▶ _Source document_:

Cundinamarca State was one of the states of Colombia. It was created on 15 June 1857 as Estado Federal de Cundinamarca (Federal State of Cundinamarca), in 1858 was recognized as Estado de la Federación,  and in the constitution of 1863 renamed as Estado Soberano (Sovereign State of Cundinamarca) of the United States of Colombia.

Subdivisions 

With the law of 15 June 1857, the state was divided into 8 departments, but in 1858 most were abolished, leaving only Bogotá Department, Neiva Department, Mariquita Department, and San Martín Territory.

Later in 1861, Mariquita Department and Neiva Department were separated to form Tolima State.

Departments of 1862 
By the law of 25 August 1862 the state was divided into 7 departamentos:

 Bogotá Department
 Cáqueza Department
 Chocontá Department
 Guatavita Department
 Guaduas Department
 Tequendama Department
 Zipaquirá Department

Departments of 1874
For the year 1874 the number of departments remained the same, but some had been deleted and others created:

 Bogotá Department (capital Bogotá)
 Cáqueza Department (capital Fómeque)

▶ _Recorded information_:

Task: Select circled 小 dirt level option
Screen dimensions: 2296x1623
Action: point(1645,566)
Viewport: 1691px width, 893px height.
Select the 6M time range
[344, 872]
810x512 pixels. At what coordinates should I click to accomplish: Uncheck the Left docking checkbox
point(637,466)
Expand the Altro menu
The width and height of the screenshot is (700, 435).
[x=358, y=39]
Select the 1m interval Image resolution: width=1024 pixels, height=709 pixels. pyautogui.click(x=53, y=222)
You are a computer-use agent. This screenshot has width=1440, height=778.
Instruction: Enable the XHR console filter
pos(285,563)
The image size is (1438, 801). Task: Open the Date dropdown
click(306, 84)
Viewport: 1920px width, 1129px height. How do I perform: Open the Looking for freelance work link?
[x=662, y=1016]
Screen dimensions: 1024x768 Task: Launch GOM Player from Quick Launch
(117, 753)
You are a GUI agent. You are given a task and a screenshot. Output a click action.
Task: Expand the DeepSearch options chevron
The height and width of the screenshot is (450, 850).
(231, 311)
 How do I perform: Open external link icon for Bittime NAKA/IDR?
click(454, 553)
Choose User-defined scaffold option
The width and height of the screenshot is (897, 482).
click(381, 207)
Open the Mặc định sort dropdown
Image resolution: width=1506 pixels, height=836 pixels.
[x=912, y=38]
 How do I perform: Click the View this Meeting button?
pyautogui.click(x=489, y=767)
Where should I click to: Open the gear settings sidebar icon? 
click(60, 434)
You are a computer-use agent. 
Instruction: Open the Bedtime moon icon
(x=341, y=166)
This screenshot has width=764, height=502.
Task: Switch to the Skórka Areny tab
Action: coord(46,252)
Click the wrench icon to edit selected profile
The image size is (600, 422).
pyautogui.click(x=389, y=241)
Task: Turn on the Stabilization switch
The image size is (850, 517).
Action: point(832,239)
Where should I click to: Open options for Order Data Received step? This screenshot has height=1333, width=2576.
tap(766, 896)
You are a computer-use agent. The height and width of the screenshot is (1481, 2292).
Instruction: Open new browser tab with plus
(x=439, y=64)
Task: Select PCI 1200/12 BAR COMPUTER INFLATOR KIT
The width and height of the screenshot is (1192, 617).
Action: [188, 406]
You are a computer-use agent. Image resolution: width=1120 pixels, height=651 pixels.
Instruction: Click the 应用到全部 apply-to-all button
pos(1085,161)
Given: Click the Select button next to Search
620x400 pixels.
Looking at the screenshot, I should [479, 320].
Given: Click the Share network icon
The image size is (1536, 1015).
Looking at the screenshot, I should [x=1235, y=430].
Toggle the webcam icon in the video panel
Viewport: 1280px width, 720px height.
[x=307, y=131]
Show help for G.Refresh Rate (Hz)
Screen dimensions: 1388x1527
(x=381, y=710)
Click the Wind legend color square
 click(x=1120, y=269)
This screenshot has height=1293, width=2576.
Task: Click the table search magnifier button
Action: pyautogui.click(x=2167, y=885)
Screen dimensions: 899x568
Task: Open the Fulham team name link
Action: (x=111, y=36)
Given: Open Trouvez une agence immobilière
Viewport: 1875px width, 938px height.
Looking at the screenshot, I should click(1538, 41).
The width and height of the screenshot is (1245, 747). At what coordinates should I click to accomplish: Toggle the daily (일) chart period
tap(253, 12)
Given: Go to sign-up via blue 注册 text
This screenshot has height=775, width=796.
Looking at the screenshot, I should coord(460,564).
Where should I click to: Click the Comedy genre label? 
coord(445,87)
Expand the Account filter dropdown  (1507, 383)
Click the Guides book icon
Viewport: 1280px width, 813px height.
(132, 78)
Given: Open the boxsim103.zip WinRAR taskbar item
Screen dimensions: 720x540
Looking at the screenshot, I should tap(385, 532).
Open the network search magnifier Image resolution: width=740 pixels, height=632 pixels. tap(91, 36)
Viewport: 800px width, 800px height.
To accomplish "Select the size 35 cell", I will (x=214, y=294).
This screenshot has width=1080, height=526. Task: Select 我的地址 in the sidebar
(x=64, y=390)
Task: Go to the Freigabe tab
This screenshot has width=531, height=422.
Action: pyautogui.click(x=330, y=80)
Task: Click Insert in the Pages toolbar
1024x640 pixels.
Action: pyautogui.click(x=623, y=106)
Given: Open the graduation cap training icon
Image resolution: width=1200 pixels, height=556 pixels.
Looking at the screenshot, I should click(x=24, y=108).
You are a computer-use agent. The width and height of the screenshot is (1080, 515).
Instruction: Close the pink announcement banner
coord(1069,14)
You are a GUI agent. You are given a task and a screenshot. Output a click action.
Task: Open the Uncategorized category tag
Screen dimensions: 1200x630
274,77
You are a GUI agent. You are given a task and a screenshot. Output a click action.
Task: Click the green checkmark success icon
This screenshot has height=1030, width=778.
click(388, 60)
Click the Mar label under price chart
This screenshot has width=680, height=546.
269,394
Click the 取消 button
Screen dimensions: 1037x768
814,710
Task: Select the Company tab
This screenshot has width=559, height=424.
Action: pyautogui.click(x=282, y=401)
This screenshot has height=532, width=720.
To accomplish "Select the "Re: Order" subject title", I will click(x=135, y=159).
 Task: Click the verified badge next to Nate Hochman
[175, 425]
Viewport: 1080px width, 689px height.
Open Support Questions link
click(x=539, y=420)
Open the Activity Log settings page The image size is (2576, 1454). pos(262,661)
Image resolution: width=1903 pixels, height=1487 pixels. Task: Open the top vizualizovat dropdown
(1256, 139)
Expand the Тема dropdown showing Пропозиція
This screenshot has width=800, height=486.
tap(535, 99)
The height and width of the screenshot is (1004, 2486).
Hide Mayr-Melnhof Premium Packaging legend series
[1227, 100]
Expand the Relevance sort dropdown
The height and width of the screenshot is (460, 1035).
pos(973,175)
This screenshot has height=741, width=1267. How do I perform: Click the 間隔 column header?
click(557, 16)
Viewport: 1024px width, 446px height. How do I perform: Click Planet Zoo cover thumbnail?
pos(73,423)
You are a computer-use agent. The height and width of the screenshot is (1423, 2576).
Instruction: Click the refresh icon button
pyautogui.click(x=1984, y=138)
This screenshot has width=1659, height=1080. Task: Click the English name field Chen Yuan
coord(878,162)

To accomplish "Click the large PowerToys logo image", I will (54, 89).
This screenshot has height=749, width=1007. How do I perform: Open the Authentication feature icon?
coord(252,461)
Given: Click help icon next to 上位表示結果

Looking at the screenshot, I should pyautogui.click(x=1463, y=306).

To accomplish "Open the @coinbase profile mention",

▶ _Work to do_:
From the Cundinamarca State article, print the passage starting with "Subdivisions" and going on through "San Martín Territory." without any change. These data have no connection to the article on Cundinamarca State.

▶ _Task result_:
Subdivisions 

With the law of 15 June 1857, the state was divided into 8 departments, but in 1858 most were abolished, leaving only Bogotá Department, Neiva Department, Mariquita Department, and San Martín Territory.